Again, the echocardiogram showed the chambers, vessels and valves of Evelyn’s heart were healthy and functioning. But again, the sonographers could not get a good view of the left coronary artery.
Dr. Al-Khatib followed up with a CT scan, which provides a three-dimensional view of the heart. And in the scan, he could not see a connection between the left coronary artery and the aorta.
When Dr. Al-Khatib performed a cardiac catheterization, he confirmed Evelyn’s diagnosis of complete left coronary artery atresia.
At first, Audra and Mitch couldn’t comprehend the surprising diagnosis. Sweet little Evelyn was so full of charm, sass and willpower.
“If something’s across the room and she wants it, she is going to find a way to get it,” Mitch said.
“Everyone who has seen her smiling face says, ‘You would never know this sweet, healthy little girl has a heart defect,” Audra said. “That is what made the decision to have surgery so hard.”
They debated whether to wait until Evelyn was a little bigger before her surgery, asking friends and family and members of their church for support.
“We had to trust that God would help us make the right decision for the best long-term outcome for her,” Mitch said.
Ultimately, they decided to go ahead with surgery, worried that problems could develop as Evelyn grew.
In addition to the risk of sudden cardiac arrest, the condition can eventually cause leaking in the mitral valve, which controls the flow of blood between the left chambers of the heart, Dr. Haw said.
A new blood supply
On Feb. 15, 2021, Evelyn underwent open heart surgery.
She weighed about 16 pounds. Her heart was the size of a small plum. And her coronary artery measured 1 millimeter wide—about half the width of a spaghetti noodle.
As the Brummels waited during the surgery, they felt reassured to know that Dr. Haw has performed a similar bypass on infants several times. In three of the cases, the children had the same heart defect—complete left coronary artery atresia.
“Obviously, Dr. Haw has a ton of experience working with small arteries and vessels,” Audra said. “We felt really confident in his abilities from all his experience.”

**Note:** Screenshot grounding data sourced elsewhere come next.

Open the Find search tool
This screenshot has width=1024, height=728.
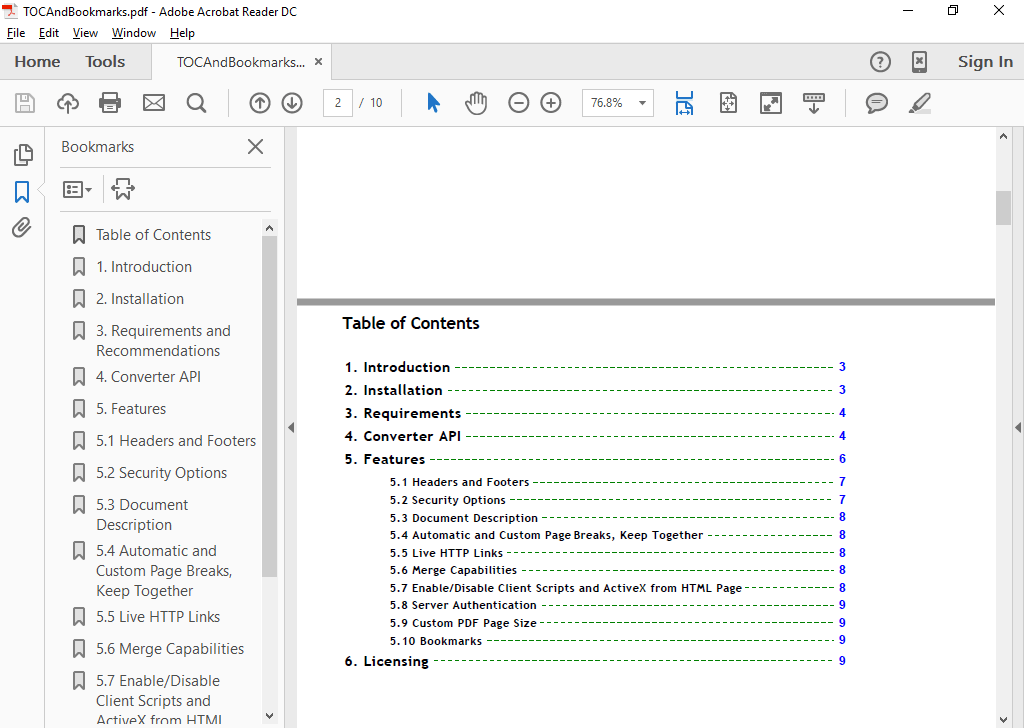pyautogui.click(x=196, y=103)
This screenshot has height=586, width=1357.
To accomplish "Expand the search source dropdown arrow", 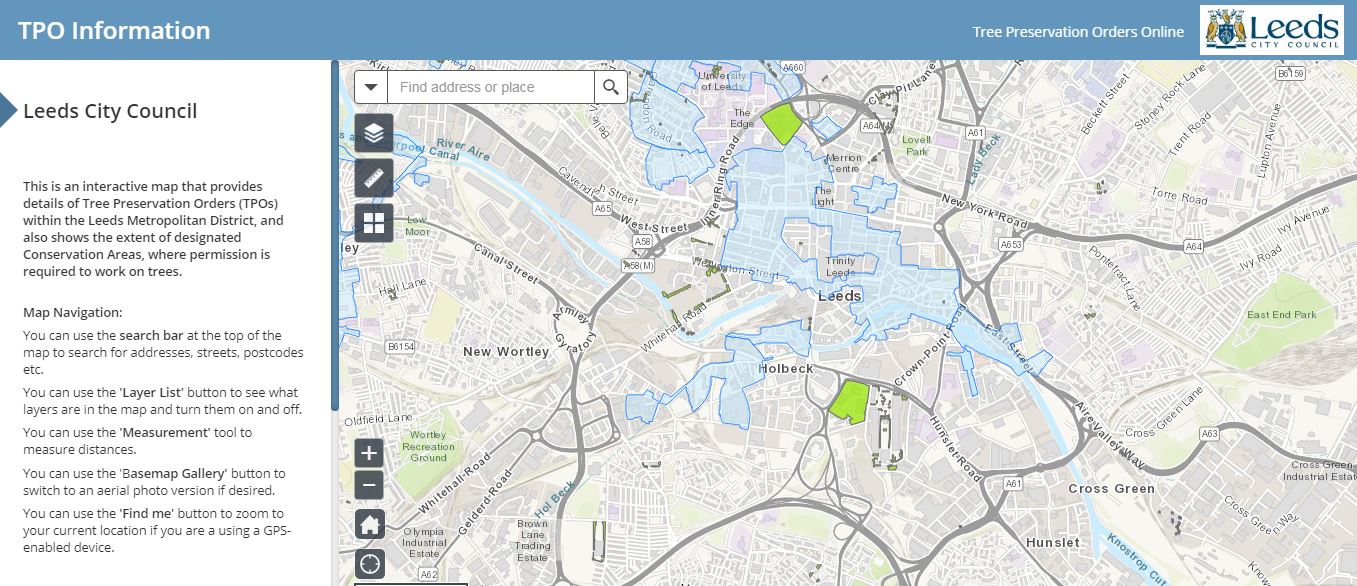I will coord(371,87).
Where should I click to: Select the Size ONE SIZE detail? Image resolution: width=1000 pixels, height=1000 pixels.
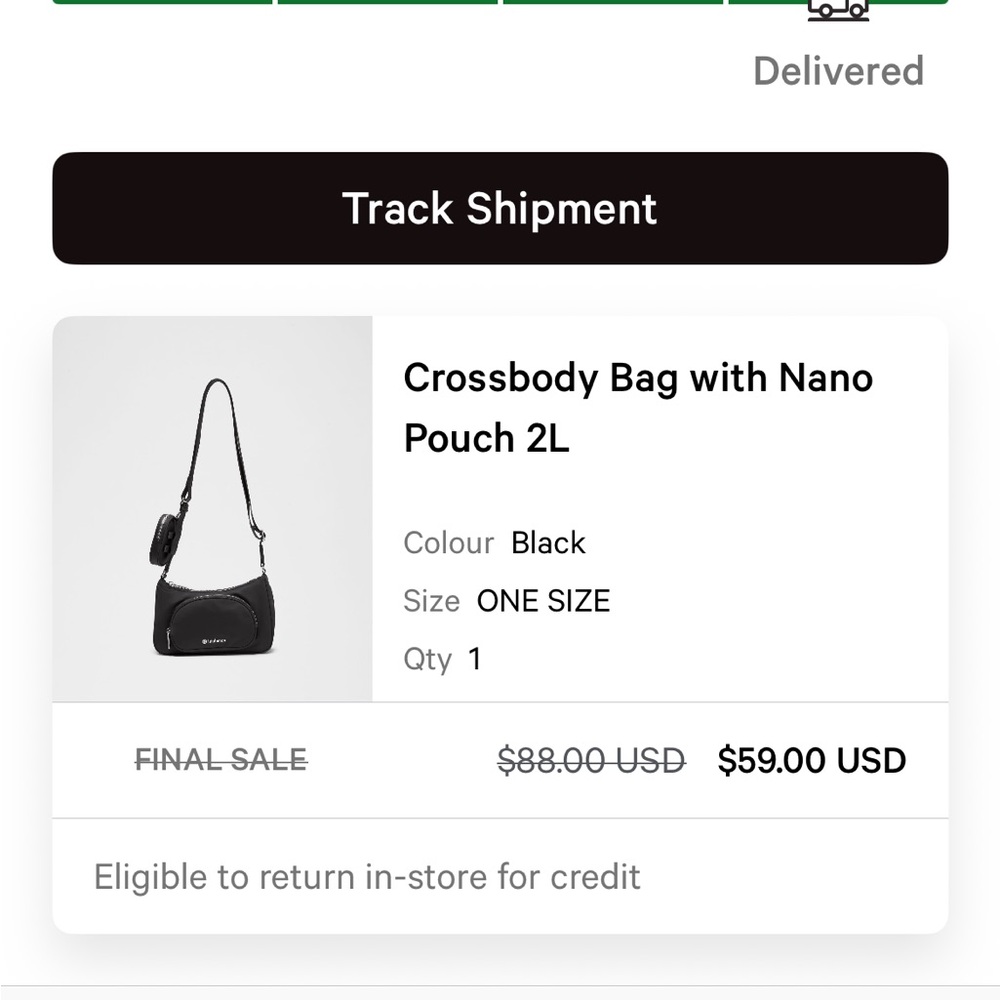pos(506,600)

In the surgery, Dr. Haw used a mammary artery from Evelyn’s chest for the bypass. He connected it to the left anterior descending artery, joining the two blood vessels with very fine sutures.
A CT scan taken after the surgery showed healthy blood flow into Evelyn’s left coronary artery.

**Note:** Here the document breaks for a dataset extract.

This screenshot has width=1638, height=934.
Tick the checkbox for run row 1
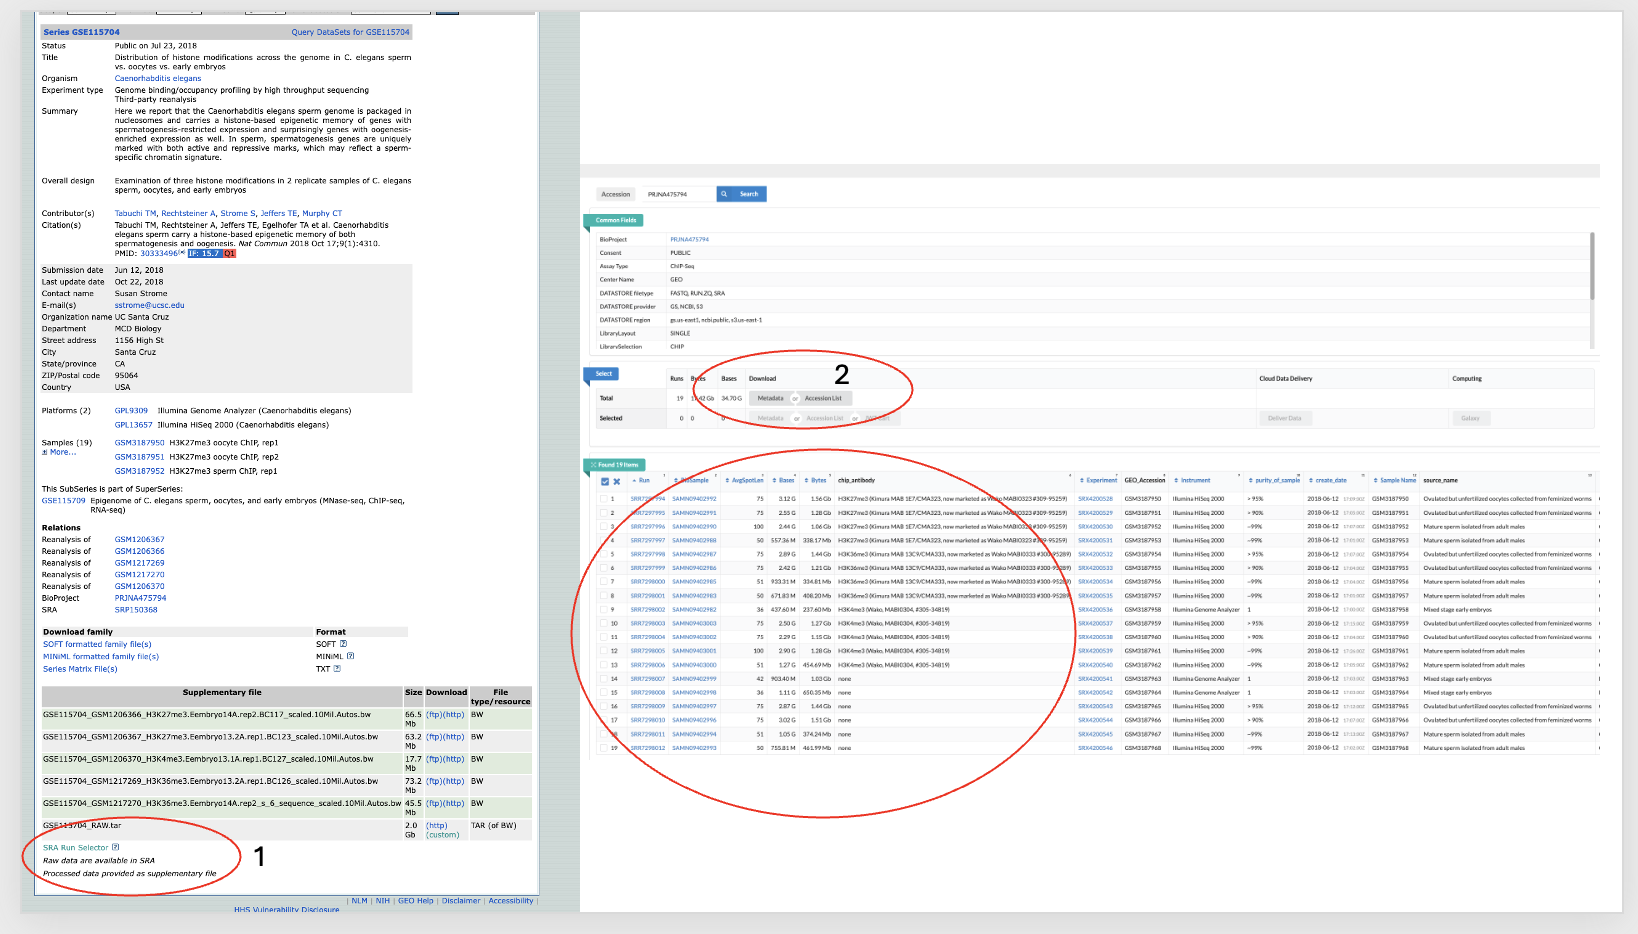[x=604, y=499]
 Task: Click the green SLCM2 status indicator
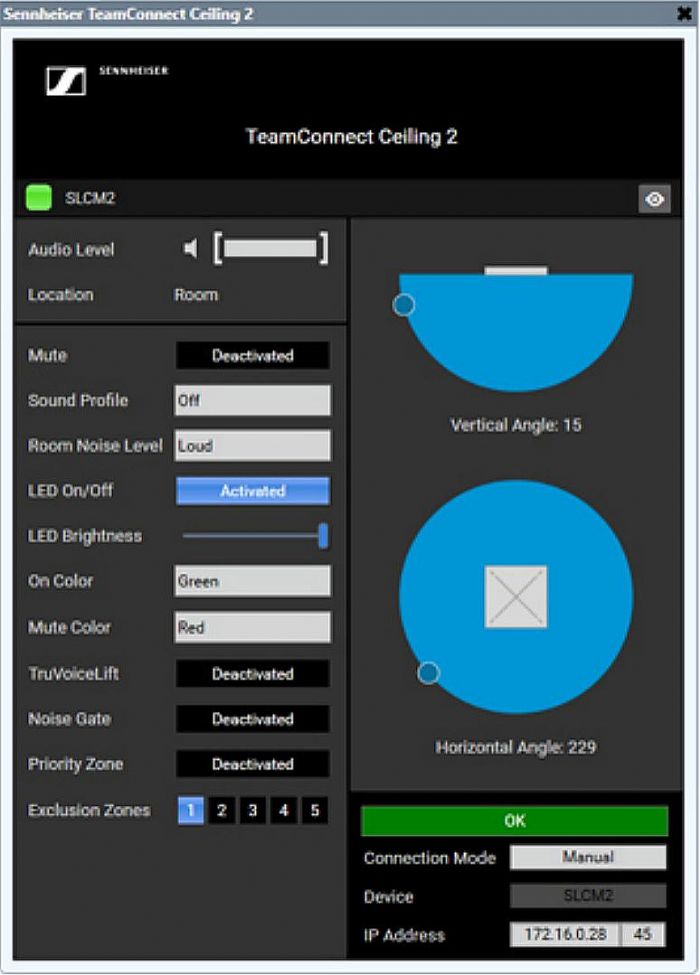pos(39,198)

“It looks beautiful,” Dr. Haw said.
Evelyn’s medical team believes the mammary artery will grow in length and width, along with Evelyn and her heart. In fact, that has proven to be the case with another child, who underwent bypass surgery a year ago, Dr. Haw said.
For Evelyn’s medical team, watching her bounce back after her surgery is gratifying.
“Everyone says she is remarkable,” Dr. Haw said. “And she’s a very cute baby.”
Dr. Al-Khatib credits the expertise of the cardiac sonographers, who performed Evelyn’s echocardiograms, in helping the medical team detect her heart defect.
“I’ve worked at top centers in this country, and this group of people are among the finest I have ever worked with,” he said. “I give them the credit to perform such a diligent and careful examination.”
The congenital heart team will continue to follow Evelyn and monitor her progress. But for now, her doctors do not recommend any restrictions on her diet or activities.
Evelyn came home from the hospital three days after surgery. A week later, except for occasional fussiness and a scar on her chest, she showed little sign of her medical journey.
“She is getting her appetite back. She is starting to giggle and babble,” Audra said. “It is nice to see our happy, determined, bubbly little girl come back after surgery.”